Lula, por sua vez, mostrou estratégia para se manter distante das disputas municipais, sabendo que o resultado dessas eleições não reflete necessariamente o cenário presidencial. Contudo, a sua ausência de interferência na eleição para a presidência da Câmara em 2025 pode ser um erro fatal para a governabilidade. Uma disputa entre nomes como Antônio Brito (PSD) , Elmar Nascimento (União) e Hugo Motta(Republicanos) revela um jogo de poder que Lula não pode ignorar, sob pena de ver sua agenda legislativa comprometida nos últimos anos de governo.

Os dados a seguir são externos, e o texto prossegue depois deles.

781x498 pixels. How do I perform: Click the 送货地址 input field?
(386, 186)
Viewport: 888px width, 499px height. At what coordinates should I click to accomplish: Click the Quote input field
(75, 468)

O resultado das eleições municipais também revela que a força do governo Lula em 2026 dependerá da sua capacidade de avanço sobre o centro político, enquanto mantém a esquerda coesa. O desafio será grande, especialmente diante da força emergente de Tarcísio e do PSD. Por outro lado, a fragmentação da direita é um ponto a favor, e resta ao governo trabalhar para garantir a sua base parlamentar e solidificar o apoio dos setores centristas.

2026 um Cenário Complexo

O cenário para 2026 será de disputa intensa por um eleitorado cada vez mais fragmentado e polarizado. A continuidade de um padrão de baixa renovação política, aliada ao poder das emendas parlamentares, deve fortalecer o papel do Congresso na dinâmica política. No entanto, a fragmentação interna da direita, a busca da esquerda por novas lideranças e a força do centro moderador serão os elementos decisivos na construção dos próximos capítulos da política brasileira. Em tempos de semipresidencialismo de fato, quem controlar o Congresso terá uma chave para governar o Brasil.